If all you had to do to get out of paying child support was to terminate your rights, there would be a flood of folks to the courthouses and a whole lot of kids without the other parent in their lives.-----

Ok, I thought about it.  What's the problem?  If a person is THAT stupid, that they would willingly give up the right to parent their own flesh and blood JUST to get out of child support....I say...bubye!  Have a nice life...adios....don't let the door hit ya in the a** on the way out.  What kind of a parent would do that just to get out of child support anyway?  A dork who doesn't "really" want to be a parent...and when one doens't "want" to be a parent, they're not going to make a very good one, now are they?

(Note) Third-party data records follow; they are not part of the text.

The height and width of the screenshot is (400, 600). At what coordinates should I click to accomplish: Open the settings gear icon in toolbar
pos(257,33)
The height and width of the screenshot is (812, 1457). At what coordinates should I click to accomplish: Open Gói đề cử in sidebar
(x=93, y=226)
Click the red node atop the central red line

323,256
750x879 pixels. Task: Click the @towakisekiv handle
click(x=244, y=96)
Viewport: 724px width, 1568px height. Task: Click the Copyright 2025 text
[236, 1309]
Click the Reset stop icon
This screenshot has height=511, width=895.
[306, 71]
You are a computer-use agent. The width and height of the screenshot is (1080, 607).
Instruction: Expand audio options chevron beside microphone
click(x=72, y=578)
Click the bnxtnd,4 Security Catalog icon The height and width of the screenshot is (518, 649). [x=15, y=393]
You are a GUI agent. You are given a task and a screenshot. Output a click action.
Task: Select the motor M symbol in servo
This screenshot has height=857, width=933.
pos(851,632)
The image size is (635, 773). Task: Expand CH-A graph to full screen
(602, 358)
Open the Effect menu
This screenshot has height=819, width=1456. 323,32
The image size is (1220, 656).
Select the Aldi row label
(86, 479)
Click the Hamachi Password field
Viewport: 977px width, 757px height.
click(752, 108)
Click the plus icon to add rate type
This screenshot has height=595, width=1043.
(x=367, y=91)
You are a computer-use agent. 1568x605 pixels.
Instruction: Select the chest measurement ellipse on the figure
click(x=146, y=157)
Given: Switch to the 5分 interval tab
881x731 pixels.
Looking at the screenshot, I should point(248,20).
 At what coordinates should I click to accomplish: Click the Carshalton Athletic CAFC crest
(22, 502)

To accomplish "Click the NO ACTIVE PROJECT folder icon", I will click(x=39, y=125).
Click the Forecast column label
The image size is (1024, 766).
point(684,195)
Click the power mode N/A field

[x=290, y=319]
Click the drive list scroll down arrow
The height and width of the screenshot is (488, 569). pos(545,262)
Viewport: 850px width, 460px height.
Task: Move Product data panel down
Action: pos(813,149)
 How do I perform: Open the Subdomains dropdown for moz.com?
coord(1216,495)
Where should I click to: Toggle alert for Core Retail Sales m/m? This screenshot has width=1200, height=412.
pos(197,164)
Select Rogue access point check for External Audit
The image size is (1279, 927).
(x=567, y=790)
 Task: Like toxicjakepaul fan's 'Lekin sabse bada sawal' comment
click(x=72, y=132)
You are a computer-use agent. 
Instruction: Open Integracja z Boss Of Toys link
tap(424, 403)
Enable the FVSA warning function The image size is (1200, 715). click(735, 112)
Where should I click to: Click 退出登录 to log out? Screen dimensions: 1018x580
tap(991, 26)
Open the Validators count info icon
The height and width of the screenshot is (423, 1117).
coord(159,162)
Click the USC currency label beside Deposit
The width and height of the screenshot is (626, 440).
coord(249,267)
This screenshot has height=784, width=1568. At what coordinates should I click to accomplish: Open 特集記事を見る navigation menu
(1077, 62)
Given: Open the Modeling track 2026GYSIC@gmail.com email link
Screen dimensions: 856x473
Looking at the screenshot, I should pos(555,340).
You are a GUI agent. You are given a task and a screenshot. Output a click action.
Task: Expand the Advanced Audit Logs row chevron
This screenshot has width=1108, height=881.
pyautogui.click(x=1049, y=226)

-----From the states' point of view...someone has to support the kids rather than the state...just watch your taxes rise...and then there's the money they get for support collected.-----

Clearly, the state is stupid if they think it is a financial impossibility for ONE person to raise their children.  I did it on $6.50 an hour when lil dude was a baby.  Wasn't easy, we didn't have any "extras"...but we did have everything he and I both needed.  (and no one can demand I give more than that) Just because a parent wants to leave, doesn't mean the remaining parent is going to get the state to support the child.  That's too stupid for words!  

So, that brings us back to the "real" reason...the state believes our children are paychecks.  init grand?  Why would the state want to lose out on all that money, eh?  money grubbin' boneheads!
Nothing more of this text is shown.